### Exercise details:
Rewrite the entries from the line containing "Given: Open the 1 Jour interval dropdown" through the end of the entries, replacing "dropdown" with "menu" and leaving all other wording unchanged. Do not include the pictures in your answer.

== Information supplied ==

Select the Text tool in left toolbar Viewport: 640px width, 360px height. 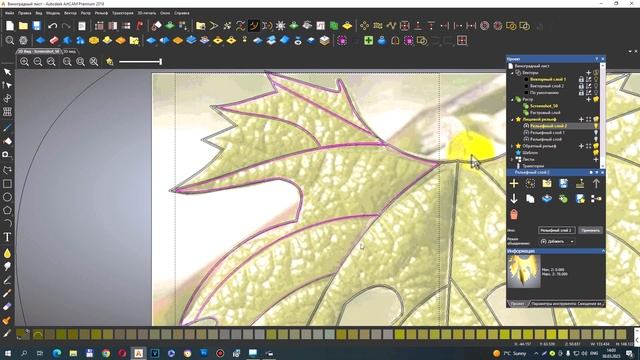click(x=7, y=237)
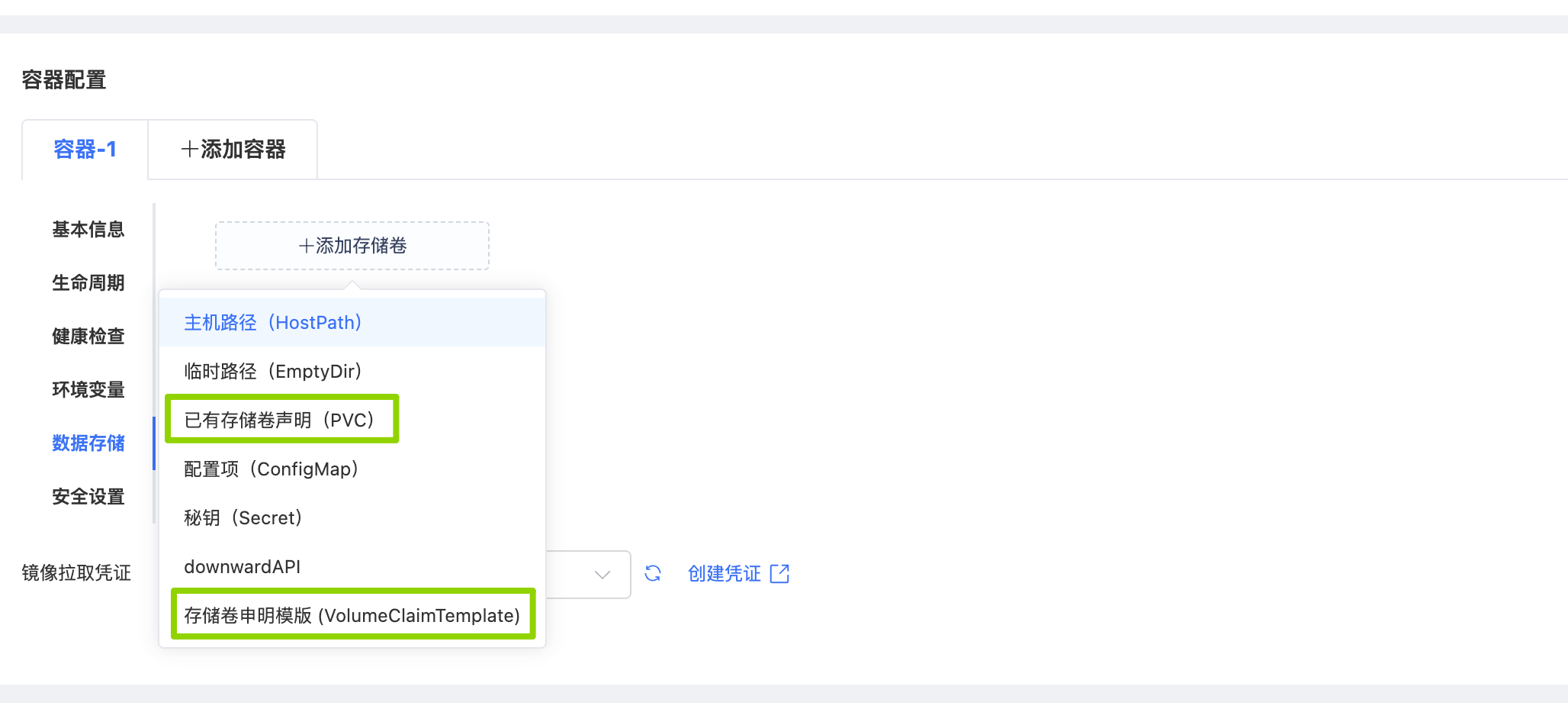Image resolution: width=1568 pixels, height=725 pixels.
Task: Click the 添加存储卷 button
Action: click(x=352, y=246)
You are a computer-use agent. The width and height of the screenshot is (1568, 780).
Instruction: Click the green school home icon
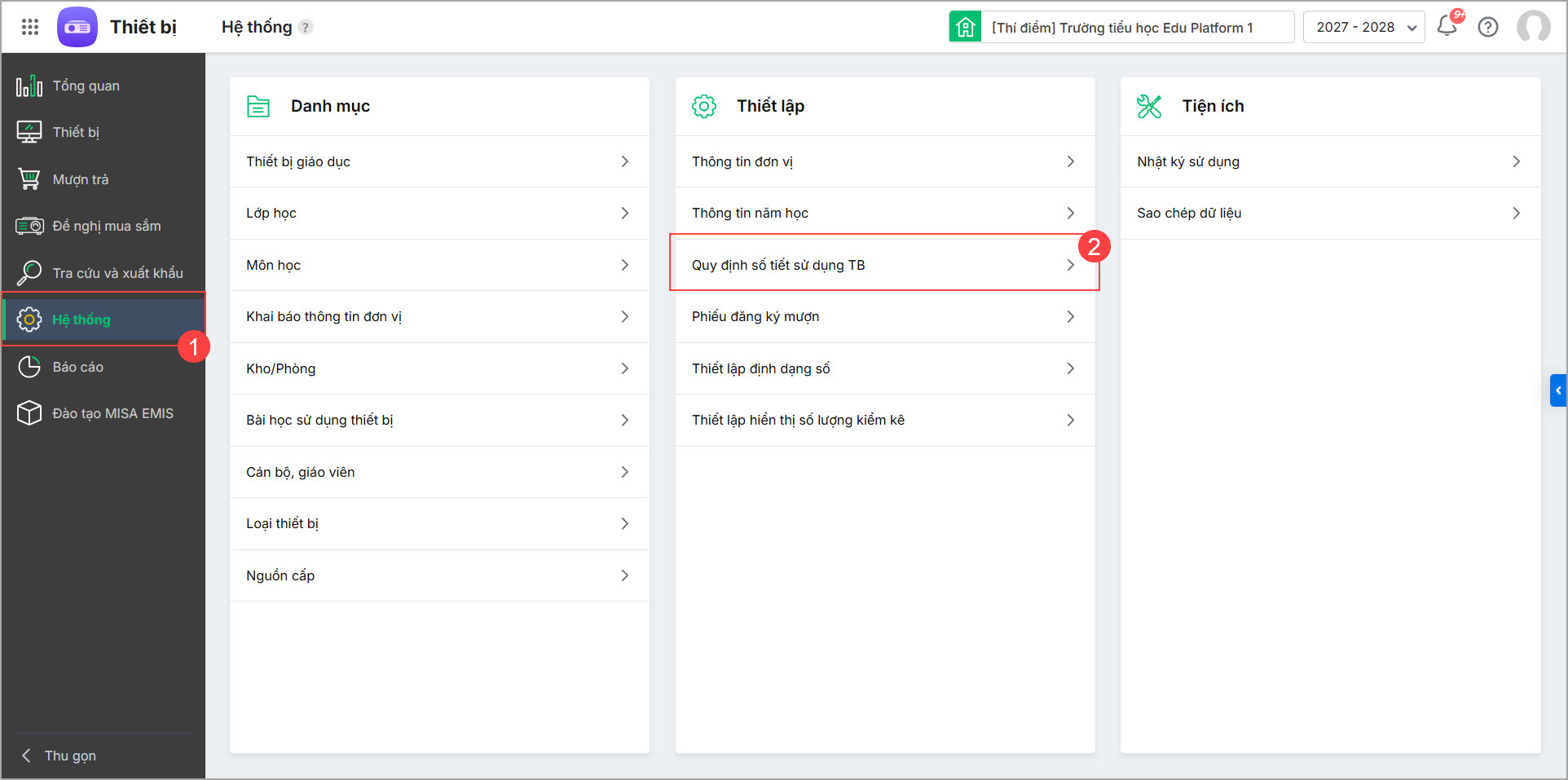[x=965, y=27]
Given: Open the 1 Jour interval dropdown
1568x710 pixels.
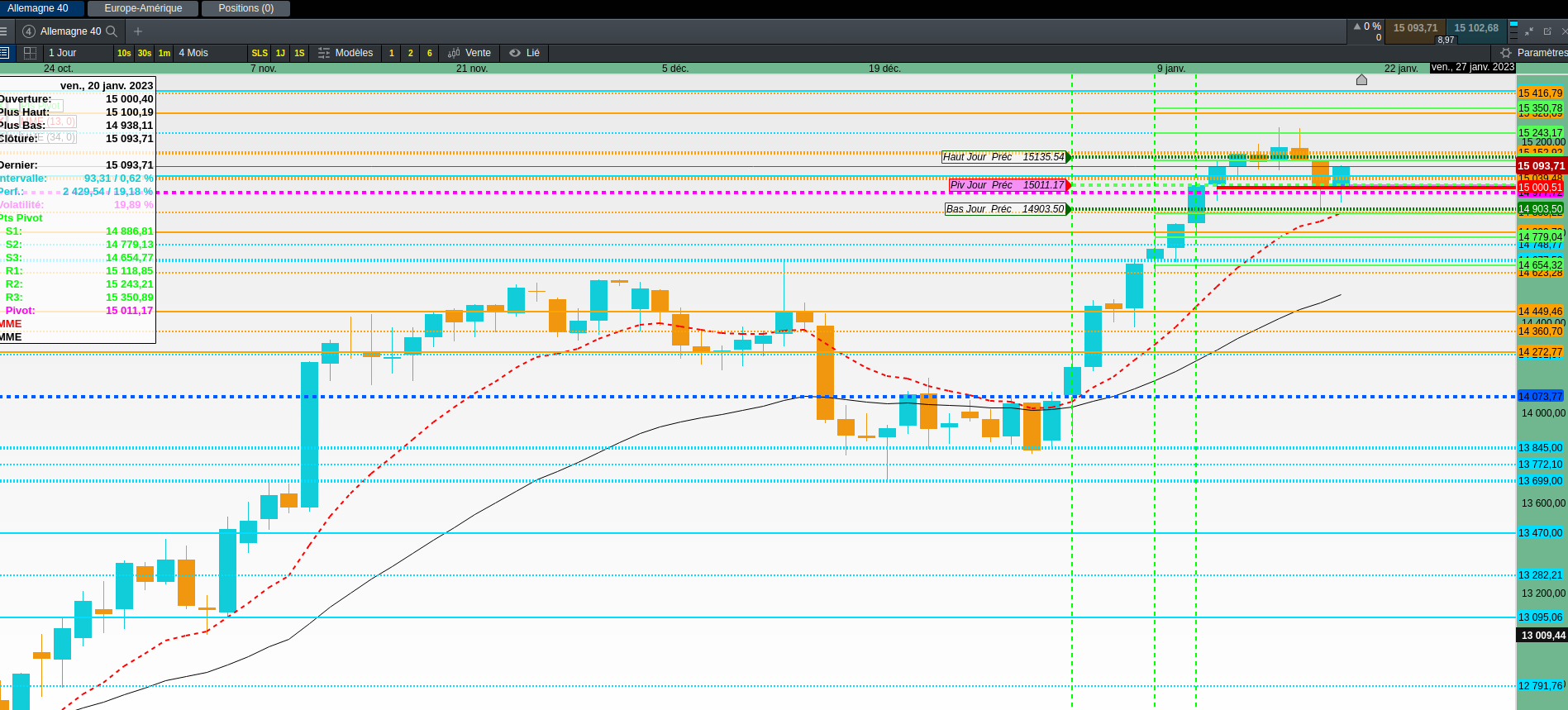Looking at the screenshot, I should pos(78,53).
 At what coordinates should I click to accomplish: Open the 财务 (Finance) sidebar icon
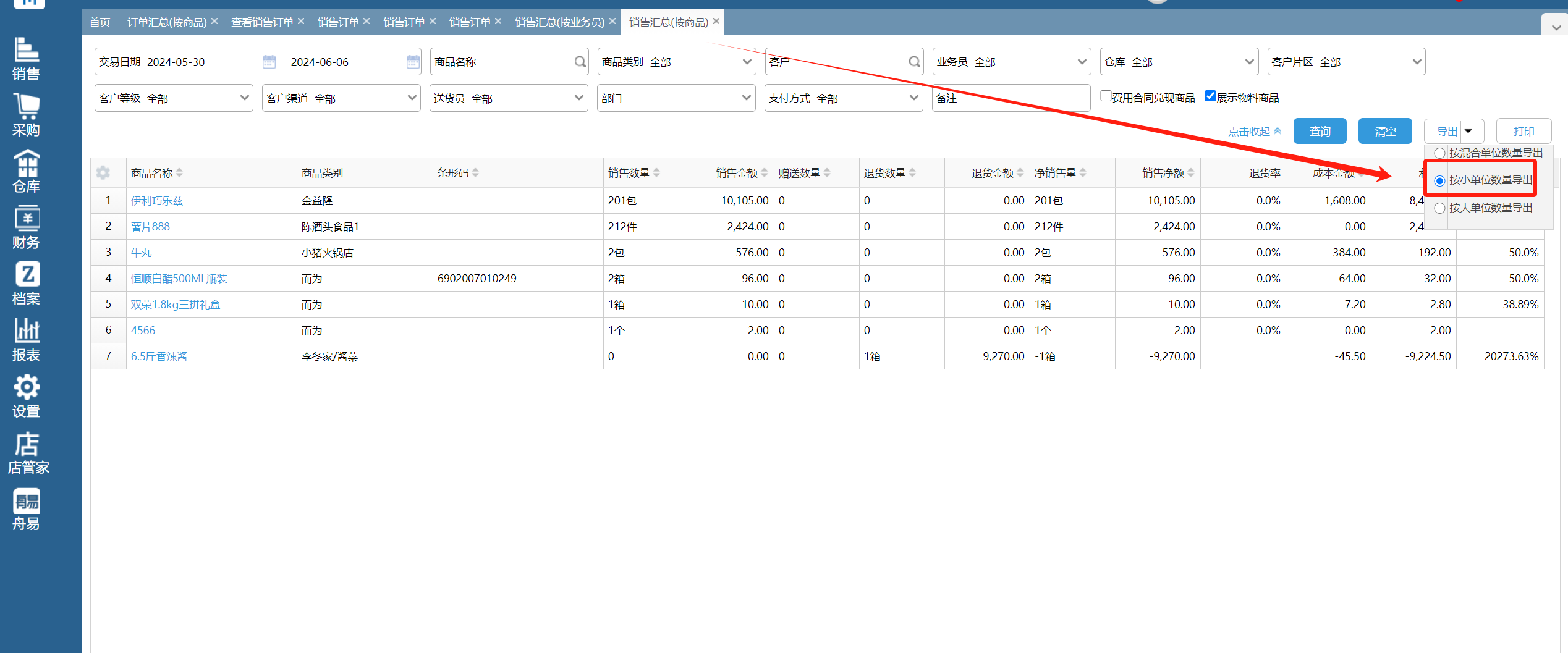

===

### Output for this exercise:
Given: Open the 1 Jour interval menu
1568x710 pixels.
Looking at the screenshot, I should pos(78,53).
 At what coordinates should I click to accomplish: Open the 财务 (Finance) sidebar icon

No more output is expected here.